Data provided:
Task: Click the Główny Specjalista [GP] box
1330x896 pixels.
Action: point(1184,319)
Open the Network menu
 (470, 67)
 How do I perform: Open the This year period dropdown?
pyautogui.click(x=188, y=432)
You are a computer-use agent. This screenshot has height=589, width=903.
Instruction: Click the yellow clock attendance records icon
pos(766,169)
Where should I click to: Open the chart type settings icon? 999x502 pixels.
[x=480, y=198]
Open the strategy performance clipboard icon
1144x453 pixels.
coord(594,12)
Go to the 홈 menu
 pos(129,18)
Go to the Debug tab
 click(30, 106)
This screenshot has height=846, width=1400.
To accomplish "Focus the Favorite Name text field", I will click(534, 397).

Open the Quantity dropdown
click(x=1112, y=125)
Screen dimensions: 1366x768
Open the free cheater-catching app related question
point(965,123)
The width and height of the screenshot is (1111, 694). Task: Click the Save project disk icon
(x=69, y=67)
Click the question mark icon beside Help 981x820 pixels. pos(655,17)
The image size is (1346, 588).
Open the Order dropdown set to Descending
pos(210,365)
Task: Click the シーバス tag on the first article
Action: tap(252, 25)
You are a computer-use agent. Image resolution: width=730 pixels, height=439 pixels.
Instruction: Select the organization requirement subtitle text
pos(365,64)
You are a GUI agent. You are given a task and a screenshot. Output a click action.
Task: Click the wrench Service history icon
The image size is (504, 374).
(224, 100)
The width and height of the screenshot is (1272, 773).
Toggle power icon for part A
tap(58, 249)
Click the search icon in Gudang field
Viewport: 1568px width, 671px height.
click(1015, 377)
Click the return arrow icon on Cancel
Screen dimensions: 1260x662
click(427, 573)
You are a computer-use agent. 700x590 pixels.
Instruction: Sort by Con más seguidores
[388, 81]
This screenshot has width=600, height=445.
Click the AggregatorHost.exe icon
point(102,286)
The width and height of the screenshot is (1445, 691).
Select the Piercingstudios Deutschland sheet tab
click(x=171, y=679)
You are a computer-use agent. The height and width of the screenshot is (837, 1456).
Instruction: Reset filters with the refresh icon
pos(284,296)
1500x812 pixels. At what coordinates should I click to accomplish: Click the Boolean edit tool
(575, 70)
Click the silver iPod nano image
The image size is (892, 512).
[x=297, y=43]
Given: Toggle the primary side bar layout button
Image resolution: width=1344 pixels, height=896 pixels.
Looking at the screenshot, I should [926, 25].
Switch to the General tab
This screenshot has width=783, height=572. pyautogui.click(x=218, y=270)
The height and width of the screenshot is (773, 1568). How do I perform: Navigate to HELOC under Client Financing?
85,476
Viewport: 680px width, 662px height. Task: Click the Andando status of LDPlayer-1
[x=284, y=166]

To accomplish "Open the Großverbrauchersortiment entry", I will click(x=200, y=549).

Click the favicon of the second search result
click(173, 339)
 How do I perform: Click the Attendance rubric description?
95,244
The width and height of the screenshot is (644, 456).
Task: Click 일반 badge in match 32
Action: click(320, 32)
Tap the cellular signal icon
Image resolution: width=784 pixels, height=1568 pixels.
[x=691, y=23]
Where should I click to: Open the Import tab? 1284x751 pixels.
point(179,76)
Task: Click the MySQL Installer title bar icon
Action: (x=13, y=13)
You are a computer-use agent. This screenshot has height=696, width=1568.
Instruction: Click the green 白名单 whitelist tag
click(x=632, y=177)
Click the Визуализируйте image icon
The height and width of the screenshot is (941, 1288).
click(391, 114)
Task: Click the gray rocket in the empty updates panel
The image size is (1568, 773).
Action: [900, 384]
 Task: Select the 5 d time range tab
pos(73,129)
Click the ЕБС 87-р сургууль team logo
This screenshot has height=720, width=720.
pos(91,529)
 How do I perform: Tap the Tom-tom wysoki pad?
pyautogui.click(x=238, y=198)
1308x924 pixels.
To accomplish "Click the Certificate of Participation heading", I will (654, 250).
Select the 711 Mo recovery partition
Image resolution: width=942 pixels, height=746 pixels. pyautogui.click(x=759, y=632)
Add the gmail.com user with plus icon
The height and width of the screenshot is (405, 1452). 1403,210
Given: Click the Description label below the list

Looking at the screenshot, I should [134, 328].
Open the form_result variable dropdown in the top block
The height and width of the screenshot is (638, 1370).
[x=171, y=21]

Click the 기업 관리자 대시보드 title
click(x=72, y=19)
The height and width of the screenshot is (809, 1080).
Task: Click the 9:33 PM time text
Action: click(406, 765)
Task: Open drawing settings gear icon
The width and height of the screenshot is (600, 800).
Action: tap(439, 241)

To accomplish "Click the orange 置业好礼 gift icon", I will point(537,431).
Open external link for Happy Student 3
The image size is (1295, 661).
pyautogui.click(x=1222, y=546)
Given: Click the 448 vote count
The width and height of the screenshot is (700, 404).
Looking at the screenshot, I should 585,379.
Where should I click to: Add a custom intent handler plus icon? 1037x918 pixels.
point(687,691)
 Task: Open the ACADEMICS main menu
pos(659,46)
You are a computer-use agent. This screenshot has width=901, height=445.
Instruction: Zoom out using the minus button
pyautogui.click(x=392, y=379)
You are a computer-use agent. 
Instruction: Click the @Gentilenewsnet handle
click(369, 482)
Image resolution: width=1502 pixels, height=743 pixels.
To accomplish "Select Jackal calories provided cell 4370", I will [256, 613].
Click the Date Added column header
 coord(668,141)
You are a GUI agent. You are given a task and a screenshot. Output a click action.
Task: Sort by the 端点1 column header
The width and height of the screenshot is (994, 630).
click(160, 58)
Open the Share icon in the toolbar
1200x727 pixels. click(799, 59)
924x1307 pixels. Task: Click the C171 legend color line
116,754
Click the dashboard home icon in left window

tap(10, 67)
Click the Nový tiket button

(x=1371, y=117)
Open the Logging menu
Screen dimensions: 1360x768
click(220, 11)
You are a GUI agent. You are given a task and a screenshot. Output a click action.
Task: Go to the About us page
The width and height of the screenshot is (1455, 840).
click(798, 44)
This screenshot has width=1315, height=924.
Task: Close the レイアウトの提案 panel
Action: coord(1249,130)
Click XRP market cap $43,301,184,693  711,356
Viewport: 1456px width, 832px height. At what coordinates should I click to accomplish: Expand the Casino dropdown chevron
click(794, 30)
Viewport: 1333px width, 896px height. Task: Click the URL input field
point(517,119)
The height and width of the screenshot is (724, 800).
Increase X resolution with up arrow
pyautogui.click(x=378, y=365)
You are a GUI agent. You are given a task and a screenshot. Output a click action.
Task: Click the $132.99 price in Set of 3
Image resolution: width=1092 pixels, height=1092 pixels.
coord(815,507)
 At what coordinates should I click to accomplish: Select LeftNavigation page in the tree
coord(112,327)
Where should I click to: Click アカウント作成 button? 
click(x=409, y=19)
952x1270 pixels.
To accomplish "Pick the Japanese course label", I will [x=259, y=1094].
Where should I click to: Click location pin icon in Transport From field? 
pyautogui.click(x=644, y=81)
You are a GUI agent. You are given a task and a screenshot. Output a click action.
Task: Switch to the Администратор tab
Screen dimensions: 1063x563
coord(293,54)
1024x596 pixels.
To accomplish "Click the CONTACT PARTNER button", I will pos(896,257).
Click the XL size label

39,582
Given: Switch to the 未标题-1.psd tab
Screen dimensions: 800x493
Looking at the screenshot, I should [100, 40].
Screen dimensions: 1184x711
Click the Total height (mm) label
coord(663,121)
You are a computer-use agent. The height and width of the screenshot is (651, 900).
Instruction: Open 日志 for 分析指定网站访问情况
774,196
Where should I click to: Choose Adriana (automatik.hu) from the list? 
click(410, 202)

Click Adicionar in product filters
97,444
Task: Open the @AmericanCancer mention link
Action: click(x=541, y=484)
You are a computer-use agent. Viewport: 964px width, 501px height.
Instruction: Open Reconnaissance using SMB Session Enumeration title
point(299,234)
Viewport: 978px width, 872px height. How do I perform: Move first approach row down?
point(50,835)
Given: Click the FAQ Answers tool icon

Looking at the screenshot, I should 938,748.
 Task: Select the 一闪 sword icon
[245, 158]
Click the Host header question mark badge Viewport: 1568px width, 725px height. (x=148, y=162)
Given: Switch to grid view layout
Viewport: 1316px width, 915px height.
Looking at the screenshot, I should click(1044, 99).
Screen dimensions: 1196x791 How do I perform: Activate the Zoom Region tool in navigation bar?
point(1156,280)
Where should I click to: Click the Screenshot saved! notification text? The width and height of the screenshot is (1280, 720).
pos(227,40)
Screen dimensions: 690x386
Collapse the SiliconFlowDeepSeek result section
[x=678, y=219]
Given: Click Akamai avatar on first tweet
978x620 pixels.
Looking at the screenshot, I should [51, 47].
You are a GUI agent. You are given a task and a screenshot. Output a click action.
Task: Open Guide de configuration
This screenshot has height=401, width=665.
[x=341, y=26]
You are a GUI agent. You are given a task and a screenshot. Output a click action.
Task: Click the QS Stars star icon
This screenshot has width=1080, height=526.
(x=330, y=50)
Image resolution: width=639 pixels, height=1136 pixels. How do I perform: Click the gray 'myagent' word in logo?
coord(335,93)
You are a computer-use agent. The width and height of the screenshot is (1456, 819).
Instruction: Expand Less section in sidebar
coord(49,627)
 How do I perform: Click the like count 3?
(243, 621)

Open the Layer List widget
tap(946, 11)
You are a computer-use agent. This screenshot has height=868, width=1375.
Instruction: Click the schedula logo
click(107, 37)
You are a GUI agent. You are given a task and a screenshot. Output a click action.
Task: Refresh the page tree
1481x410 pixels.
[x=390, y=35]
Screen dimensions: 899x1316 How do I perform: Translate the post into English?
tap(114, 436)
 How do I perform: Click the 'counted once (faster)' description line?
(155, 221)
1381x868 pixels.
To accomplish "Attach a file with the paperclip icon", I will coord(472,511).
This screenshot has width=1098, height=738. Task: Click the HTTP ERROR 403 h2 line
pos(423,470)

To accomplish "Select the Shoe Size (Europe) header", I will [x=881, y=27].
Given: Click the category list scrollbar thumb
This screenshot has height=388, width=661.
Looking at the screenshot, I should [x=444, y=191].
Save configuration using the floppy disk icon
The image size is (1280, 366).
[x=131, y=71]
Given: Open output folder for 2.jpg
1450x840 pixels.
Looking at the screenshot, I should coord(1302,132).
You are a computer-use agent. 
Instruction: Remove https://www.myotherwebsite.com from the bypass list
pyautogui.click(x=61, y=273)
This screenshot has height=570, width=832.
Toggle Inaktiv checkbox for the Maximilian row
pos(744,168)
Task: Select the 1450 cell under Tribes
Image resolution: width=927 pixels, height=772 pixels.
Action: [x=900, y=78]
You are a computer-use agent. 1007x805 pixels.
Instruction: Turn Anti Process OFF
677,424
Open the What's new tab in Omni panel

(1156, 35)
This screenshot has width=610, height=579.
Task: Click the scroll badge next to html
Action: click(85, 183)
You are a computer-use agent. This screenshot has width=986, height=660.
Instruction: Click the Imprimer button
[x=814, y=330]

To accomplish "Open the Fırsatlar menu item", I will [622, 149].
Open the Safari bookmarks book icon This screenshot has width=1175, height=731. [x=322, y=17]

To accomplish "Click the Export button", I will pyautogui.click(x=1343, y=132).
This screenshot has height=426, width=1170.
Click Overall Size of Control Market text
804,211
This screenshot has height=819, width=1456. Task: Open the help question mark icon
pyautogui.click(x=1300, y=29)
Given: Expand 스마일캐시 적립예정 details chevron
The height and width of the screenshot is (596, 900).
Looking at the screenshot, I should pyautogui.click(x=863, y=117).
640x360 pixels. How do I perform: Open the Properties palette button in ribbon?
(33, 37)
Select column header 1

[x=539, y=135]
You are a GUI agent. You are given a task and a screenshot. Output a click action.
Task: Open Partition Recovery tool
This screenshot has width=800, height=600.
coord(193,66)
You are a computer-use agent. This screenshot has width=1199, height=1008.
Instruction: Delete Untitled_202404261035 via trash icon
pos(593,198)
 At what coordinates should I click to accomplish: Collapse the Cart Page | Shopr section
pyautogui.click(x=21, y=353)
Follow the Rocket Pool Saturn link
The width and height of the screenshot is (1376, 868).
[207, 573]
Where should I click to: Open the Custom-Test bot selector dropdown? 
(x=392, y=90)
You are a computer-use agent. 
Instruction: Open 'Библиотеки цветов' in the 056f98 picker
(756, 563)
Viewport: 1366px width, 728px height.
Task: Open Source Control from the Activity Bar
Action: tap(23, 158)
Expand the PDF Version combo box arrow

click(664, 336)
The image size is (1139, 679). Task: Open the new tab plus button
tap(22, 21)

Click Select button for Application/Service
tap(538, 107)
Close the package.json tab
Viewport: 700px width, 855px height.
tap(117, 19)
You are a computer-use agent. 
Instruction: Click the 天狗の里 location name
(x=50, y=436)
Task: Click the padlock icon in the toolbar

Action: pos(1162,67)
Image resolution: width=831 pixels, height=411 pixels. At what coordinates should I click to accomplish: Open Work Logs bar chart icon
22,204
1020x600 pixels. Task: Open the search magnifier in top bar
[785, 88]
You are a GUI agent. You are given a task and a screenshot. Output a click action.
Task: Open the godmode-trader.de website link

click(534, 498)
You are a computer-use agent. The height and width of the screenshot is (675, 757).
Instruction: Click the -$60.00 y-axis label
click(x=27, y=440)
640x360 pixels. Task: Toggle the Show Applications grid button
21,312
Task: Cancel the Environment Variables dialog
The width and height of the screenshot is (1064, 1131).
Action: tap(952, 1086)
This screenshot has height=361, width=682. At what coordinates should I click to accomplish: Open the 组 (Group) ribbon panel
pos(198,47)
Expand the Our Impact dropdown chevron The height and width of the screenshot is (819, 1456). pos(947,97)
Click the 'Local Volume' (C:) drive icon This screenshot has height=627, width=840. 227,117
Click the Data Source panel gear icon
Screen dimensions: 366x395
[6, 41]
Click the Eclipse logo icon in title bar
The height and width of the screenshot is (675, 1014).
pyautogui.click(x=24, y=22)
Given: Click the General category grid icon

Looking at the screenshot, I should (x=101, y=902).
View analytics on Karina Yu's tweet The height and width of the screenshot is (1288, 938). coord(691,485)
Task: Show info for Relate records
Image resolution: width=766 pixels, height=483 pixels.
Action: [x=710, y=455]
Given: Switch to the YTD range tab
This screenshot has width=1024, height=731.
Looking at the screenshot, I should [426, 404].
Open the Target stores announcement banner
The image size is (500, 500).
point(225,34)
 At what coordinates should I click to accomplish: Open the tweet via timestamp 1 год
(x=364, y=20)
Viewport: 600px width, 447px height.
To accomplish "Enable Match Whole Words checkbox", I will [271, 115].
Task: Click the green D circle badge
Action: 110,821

Problem description:
With the line that contains "Screen dimensions: 366x395" as the start, output every line through the end of the entries exactly. Add no other lines.

Output below:
Screen dimensions: 366x395
[6, 41]
Click the Eclipse logo icon in title bar
The height and width of the screenshot is (675, 1014).
pyautogui.click(x=24, y=22)
Given: Click the General category grid icon

Looking at the screenshot, I should (x=101, y=902).
View analytics on Karina Yu's tweet The height and width of the screenshot is (1288, 938). coord(691,485)
Task: Show info for Relate records
Image resolution: width=766 pixels, height=483 pixels.
Action: [x=710, y=455]
Given: Switch to the YTD range tab
This screenshot has width=1024, height=731.
Looking at the screenshot, I should [426, 404].
Open the Target stores announcement banner
The image size is (500, 500).
point(225,34)
 At what coordinates should I click to accomplish: Open the tweet via timestamp 1 год
(x=364, y=20)
Viewport: 600px width, 447px height.
To accomplish "Enable Match Whole Words checkbox", I will [271, 115].
Task: Click the green D circle badge
Action: 110,821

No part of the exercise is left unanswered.